How to complete this task: How many lines of the material below contain the string "will"? Answer with the number and nothing else.

-- Opening Marker --

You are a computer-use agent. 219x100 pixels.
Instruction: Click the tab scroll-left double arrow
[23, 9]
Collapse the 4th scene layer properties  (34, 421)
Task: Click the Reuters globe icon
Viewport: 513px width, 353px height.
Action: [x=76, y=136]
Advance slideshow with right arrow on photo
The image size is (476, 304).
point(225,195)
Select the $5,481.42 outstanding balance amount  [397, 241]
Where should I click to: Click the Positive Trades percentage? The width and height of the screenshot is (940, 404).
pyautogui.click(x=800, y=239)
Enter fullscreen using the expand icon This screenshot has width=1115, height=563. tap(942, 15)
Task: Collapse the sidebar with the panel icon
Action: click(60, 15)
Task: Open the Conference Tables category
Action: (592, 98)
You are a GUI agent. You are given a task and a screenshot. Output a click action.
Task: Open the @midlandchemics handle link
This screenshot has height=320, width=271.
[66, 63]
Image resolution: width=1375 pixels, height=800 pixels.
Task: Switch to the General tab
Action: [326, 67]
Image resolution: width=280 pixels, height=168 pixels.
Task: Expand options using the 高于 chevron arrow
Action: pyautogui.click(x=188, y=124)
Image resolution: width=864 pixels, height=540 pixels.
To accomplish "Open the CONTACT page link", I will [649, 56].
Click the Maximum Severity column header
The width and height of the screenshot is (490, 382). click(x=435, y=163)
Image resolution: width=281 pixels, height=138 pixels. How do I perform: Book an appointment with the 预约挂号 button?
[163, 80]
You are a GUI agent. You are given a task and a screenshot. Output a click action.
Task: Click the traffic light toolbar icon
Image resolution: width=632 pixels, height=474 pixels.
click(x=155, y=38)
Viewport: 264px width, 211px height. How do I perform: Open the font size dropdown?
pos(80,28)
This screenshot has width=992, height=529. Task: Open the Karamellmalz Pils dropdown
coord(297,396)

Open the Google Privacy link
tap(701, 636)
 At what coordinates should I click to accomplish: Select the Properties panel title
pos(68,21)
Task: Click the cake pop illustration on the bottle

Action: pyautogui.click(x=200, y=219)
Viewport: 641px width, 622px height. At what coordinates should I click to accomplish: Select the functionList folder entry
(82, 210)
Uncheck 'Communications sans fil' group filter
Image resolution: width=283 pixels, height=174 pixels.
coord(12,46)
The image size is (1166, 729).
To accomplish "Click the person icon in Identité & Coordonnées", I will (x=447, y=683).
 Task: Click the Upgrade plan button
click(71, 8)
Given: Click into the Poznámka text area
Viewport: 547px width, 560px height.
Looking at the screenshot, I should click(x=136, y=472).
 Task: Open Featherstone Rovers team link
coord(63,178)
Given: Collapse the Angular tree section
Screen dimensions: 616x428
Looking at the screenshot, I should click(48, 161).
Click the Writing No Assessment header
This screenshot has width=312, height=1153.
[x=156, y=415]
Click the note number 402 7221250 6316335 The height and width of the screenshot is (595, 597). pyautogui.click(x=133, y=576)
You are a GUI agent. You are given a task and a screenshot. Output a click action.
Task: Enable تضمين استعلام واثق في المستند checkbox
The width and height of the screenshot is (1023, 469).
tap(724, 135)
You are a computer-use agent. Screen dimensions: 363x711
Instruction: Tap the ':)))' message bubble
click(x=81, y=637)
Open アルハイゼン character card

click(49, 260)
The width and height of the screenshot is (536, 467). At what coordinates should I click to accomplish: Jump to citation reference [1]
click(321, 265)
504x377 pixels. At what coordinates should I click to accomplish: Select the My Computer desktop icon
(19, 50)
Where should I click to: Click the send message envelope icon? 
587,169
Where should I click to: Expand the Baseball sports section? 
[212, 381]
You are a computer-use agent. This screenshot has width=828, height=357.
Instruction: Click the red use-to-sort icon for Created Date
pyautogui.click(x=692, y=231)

-- Closing Marker --

Exercise solution: 2